→ BRIEF: Between the lines containing "Viewport: 869px width, 1372px" and "Action: click(x=177, y=414)", inclusive, rename "screenshot" to "capture" and leave everything else in those lines unchanged, returning only those lines.

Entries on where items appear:
[BEGIN]

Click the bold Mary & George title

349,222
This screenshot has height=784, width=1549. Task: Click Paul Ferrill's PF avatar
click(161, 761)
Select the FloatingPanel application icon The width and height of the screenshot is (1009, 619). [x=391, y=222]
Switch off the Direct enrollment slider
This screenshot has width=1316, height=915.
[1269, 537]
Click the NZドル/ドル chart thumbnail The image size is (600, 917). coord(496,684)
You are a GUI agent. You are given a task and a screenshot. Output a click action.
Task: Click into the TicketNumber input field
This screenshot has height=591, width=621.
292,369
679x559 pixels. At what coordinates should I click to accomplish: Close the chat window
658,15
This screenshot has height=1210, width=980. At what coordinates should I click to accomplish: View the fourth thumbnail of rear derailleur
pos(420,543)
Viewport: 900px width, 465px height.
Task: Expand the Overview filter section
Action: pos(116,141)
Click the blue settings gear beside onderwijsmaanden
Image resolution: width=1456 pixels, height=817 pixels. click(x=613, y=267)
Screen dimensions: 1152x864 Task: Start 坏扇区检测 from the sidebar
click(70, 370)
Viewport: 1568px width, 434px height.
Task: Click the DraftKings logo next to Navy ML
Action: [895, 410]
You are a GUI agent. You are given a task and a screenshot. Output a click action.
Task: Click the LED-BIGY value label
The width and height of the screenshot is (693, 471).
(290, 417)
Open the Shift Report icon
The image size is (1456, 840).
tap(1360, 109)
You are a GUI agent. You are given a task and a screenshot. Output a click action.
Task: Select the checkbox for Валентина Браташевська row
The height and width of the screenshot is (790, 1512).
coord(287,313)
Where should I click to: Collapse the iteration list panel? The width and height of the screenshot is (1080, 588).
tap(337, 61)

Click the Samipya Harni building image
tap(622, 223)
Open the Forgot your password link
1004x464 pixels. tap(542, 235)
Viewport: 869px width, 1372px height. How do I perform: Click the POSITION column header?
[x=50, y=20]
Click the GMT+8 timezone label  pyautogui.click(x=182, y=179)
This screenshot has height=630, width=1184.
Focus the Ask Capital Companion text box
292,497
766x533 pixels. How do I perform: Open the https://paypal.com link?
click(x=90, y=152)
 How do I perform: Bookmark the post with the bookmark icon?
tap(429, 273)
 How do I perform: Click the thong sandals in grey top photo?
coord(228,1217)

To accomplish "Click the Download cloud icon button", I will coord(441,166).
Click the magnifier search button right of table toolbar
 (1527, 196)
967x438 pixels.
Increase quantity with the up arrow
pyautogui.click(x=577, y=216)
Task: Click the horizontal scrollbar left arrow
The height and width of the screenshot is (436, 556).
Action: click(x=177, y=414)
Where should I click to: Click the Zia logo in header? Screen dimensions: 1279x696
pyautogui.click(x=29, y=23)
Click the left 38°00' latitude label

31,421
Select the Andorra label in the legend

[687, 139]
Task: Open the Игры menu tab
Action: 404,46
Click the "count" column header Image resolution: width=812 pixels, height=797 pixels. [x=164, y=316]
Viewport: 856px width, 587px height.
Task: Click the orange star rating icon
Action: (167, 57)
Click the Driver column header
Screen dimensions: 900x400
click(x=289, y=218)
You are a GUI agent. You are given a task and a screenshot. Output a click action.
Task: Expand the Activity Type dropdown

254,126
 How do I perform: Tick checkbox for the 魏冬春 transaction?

[END]

→ SOLUTION TO THIS EXERCISE:
Viewport: 869px width, 1372px height. How do I perform: Click the POSITION column header?
[x=50, y=20]
Click the GMT+8 timezone label  pyautogui.click(x=182, y=179)
This capture has height=630, width=1184.
Focus the Ask Capital Companion text box
292,497
766x533 pixels. How do I perform: Open the https://paypal.com link?
click(x=90, y=152)
 How do I perform: Bookmark the post with the bookmark icon?
tap(429, 273)
 How do I perform: Click the thong sandals in grey top photo?
coord(228,1217)

To accomplish "Click the Download cloud icon button", I will coord(441,166).
Click the magnifier search button right of table toolbar
 (1527, 196)
967x438 pixels.
Increase quantity with the up arrow
pyautogui.click(x=577, y=216)
Task: Click the horizontal scrollbar left arrow
The height and width of the capture is (436, 556).
Action: click(x=177, y=414)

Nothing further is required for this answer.